AnsweredAssumed Answered

Removing dead code from HAL Library and optimising for size breaks functionality

Question asked by B Zikhali on Jul 15, 2016
Latest reply on Jul 18, 2016 by B Zikhali
I am working on optimising an application to minimise code size and also increase speed. I noticed that even though CubeMX will initialize the peripheral with certain features disabled the code in the driver will still include useless checks ie.
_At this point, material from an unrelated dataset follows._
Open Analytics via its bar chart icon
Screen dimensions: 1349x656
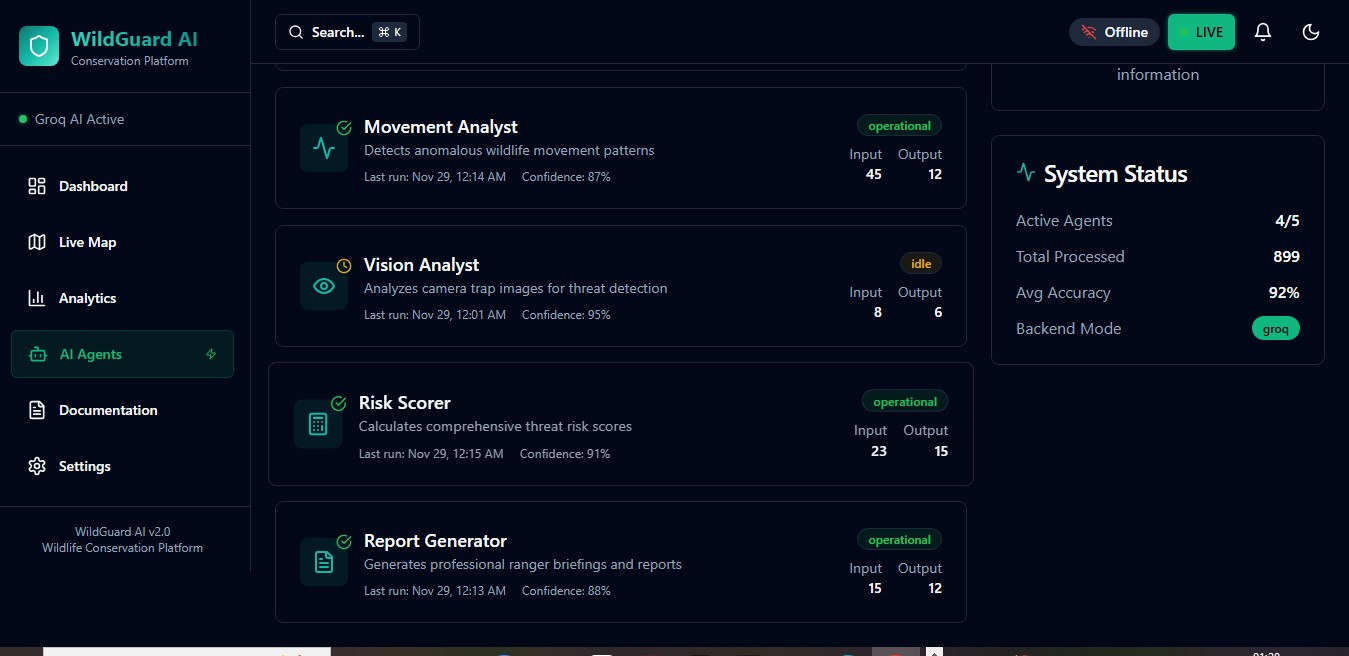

CRC calculation is disabled but the HAL_SPI_TransmitReceive function will still check every single time if the CRC is enabled. My idea was to remove these if-else blocks and not only did I get a size decrease but also a 1ms speed increase (the function is used in a nested loop). The problem is when I optimise for size -Os, SPI functionality breaks - I get garbage. 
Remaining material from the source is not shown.